### What you are asked to do
Convert the stretch from the line containing "y). This screenshot has width=1456, height=819." through the line containing "the first list" into a JSON list of strings with one string per line, leaving out blank lines. Include both end lines and nothing outside that stretch.

□ □ □ □ □ □ □

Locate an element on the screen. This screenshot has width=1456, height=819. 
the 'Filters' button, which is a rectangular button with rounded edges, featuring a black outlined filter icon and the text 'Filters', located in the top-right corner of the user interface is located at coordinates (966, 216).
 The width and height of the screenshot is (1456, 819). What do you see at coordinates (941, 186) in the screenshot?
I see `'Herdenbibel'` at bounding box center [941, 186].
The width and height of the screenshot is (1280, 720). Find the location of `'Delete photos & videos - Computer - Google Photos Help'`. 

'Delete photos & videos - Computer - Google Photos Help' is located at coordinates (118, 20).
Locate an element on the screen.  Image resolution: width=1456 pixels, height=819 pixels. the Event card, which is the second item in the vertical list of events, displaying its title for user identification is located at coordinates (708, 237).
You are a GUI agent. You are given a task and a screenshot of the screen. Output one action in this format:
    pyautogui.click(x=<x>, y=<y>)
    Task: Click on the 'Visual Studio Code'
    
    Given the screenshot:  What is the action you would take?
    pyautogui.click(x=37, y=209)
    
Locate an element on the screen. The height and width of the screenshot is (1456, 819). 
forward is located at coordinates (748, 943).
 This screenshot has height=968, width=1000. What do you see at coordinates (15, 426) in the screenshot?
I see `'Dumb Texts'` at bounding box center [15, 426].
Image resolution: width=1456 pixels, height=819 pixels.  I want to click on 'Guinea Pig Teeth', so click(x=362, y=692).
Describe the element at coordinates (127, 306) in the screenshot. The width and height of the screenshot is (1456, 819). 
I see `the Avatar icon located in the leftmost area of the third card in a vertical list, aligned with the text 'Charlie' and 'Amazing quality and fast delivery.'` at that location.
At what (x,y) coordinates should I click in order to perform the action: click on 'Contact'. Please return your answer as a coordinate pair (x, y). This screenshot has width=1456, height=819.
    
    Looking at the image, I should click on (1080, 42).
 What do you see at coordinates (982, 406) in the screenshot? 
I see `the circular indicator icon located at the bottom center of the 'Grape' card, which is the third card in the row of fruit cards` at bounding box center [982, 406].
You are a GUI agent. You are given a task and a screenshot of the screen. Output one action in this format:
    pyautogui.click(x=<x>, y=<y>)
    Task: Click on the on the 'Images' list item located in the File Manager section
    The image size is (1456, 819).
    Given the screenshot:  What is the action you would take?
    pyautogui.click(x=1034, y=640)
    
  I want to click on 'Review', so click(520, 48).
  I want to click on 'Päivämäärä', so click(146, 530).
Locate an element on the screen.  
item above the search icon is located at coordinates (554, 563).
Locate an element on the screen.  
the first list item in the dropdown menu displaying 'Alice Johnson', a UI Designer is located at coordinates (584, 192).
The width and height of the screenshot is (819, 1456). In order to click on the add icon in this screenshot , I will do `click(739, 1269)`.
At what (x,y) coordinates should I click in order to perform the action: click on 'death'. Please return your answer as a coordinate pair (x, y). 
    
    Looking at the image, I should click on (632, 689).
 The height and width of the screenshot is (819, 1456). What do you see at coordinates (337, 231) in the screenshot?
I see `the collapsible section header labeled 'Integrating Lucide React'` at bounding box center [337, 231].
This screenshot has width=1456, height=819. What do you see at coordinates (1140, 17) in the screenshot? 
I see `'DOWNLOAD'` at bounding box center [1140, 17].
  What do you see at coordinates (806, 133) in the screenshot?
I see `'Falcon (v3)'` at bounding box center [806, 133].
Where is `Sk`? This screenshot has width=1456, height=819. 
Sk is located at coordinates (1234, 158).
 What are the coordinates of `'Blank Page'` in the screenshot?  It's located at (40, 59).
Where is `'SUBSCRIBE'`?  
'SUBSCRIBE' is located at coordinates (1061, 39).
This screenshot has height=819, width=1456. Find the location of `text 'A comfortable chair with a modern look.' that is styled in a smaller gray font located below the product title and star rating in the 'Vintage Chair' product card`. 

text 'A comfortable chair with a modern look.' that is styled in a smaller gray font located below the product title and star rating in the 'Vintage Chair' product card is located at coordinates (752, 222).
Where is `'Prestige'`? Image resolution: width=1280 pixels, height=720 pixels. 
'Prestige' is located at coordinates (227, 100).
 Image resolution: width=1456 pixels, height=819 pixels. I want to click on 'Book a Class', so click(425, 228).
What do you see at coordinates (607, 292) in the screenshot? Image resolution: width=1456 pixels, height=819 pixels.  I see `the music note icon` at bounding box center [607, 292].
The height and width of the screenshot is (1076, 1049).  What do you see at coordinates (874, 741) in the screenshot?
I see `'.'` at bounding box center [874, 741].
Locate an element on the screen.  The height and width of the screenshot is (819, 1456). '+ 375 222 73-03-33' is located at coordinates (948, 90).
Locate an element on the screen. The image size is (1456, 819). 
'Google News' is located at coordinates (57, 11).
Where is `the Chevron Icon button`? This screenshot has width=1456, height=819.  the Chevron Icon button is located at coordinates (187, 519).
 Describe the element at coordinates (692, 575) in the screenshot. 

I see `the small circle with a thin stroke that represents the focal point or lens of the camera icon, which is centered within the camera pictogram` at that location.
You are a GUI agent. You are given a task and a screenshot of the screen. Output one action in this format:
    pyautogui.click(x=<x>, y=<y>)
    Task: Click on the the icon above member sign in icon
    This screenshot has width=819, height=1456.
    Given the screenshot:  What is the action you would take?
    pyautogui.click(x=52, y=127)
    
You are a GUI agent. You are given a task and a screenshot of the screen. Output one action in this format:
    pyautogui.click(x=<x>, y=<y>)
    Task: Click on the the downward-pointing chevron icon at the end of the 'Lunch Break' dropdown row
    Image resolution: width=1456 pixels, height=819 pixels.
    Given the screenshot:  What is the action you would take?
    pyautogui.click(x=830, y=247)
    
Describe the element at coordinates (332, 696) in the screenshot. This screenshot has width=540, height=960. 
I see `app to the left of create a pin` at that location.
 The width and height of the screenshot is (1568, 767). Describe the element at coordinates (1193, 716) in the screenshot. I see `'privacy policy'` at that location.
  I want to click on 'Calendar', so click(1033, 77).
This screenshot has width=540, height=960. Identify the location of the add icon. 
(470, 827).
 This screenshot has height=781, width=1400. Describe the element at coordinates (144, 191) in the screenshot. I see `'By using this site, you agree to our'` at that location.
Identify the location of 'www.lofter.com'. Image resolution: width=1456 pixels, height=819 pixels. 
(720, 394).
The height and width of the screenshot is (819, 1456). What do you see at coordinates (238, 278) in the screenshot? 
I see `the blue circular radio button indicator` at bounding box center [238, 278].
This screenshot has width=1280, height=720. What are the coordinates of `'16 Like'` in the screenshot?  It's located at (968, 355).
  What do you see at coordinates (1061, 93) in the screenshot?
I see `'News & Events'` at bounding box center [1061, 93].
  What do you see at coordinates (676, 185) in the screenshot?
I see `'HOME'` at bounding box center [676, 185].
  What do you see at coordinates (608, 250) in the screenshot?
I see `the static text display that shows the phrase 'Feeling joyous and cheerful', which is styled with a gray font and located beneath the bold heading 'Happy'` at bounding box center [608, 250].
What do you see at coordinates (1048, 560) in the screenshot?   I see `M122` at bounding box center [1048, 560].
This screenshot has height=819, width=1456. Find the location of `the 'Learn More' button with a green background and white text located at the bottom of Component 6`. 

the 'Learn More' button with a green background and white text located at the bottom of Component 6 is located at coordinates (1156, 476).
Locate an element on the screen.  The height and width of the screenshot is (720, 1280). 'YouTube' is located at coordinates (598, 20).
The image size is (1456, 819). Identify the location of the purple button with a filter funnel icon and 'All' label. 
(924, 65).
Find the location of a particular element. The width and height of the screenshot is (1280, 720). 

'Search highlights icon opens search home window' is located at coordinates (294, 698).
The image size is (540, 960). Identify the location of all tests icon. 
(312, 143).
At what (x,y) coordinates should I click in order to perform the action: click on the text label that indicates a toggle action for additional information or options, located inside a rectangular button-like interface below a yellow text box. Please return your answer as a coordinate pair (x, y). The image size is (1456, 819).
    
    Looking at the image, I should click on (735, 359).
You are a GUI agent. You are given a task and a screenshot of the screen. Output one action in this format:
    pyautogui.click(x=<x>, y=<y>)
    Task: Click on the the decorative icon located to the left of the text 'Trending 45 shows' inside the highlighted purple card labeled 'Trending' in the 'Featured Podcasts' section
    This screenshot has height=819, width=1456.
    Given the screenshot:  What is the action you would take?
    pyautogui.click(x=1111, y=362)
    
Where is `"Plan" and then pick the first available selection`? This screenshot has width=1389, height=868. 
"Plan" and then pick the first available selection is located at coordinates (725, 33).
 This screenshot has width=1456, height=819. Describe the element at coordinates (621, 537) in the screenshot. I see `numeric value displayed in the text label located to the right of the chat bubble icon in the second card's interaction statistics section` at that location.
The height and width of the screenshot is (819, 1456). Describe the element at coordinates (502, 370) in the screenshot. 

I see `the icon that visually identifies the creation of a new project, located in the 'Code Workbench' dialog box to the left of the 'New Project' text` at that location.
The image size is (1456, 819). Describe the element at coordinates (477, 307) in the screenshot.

□ □ □ □ □ □ □

### Output
[
  "At what (x,y) coordinates should I click in order to perform the action: click on 'Contact'. Please return your answer as a coordinate pair (x, y). This screenshot has width=1456, height=819.",
  "    Looking at the image, I should click on (1080, 42).",
  " What do you see at coordinates (982, 406) in the screenshot? ",
  "I see `the circular indicator icon located at the bottom center of the 'Grape' card, which is the third card in the row of fruit cards` at bounding box center [982, 406].",
  "You are a GUI agent. You are given a task and a screenshot of the screen. Output one action in this format:",
  "    pyautogui.click(x=<x>, y=<y>)",
  "    Task: Click on the on the 'Images' list item located in the File Manager section",
  "    The image size is (1456, 819).",
  "    Given the screenshot:  What is the action you would take?",
  "    pyautogui.click(x=1034, y=640)",
  "  I want to click on 'Review', so click(520, 48).",
  "  I want to click on 'Päivämäärä', so click(146, 530).",
  "Locate an element on the screen.  ",
  "item above the search icon is located at coordinates (554, 563).",
  "Locate an element on the screen.  ",
  "the first list item in the dropdown menu displaying 'Alice Johnson', a UI Designer is located at coordinates (584, 192)."
]